- Your objective
A copy is needed of each line in the records that has the word "width".

- Pixel coordinate grounding data
====================

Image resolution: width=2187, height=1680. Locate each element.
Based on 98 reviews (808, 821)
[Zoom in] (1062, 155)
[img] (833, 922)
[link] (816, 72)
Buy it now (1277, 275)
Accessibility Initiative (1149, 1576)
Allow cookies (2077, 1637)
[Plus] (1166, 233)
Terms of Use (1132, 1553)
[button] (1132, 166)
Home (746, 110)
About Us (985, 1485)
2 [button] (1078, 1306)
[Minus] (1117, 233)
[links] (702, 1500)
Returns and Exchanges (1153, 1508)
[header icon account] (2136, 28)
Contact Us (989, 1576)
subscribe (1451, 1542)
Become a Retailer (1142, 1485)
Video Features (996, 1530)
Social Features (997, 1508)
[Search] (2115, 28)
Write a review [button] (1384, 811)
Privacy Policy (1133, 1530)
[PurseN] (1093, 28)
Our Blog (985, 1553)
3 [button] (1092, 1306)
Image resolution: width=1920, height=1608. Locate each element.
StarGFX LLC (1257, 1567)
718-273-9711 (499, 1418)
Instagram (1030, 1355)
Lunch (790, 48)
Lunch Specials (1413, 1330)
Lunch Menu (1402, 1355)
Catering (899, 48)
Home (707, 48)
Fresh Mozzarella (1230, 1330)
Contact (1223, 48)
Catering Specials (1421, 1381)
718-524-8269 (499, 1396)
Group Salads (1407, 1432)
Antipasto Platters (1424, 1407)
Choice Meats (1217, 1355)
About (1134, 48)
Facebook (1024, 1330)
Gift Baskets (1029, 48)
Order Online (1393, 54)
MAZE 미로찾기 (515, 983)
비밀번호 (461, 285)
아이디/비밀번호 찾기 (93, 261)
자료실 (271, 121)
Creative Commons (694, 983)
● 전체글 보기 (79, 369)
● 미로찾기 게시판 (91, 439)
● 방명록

====================

- Solution for this problem
Image resolution: width=2187, height=1680. Locate each element.
Image resolution: width=1920, height=1608. Locate each element.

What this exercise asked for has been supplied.